▸ ASSIGNED TASK:
Once you reach the line containing "Sklep internetowy Shoper.pl (223, 2544)" in the data below, restate each line word for word up to and including the one containing "[Owce] (85, 1299)".

▸ DATA TO PROCESS:
━━━━━━

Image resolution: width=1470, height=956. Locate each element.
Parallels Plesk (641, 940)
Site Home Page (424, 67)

━━━━━━

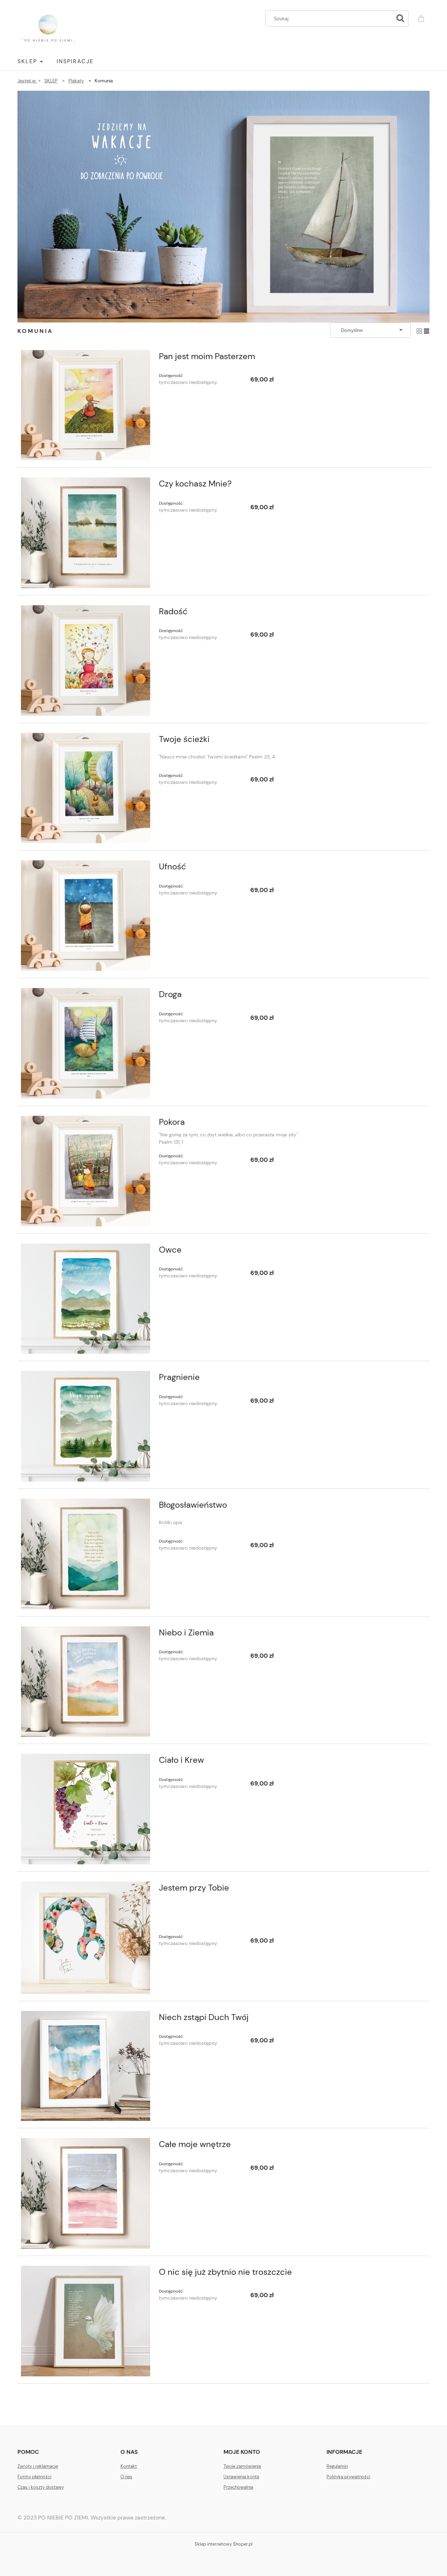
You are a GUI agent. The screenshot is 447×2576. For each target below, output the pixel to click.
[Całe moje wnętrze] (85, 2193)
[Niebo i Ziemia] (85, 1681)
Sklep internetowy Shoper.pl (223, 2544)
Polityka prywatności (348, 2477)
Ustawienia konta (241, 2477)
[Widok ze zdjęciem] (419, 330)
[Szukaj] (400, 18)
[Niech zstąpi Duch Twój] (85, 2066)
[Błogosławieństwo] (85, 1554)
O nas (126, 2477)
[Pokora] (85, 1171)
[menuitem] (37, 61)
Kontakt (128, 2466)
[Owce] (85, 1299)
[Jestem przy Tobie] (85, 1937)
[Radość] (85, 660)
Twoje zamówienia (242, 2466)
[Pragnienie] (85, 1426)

━━━━━━

▸ ANSWER SPACE:
Sklep internetowy Shoper.pl (223, 2544)
Polityka prywatności (348, 2477)
Ustawienia konta (241, 2477)
[Widok ze zdjęciem] (419, 330)
[Szukaj] (400, 18)
[Niech zstąpi Duch Twój] (85, 2066)
[Błogosławieństwo] (85, 1554)
O nas (126, 2477)
[Pokora] (85, 1171)
[menuitem] (37, 61)
Kontakt (128, 2466)
[Owce] (85, 1299)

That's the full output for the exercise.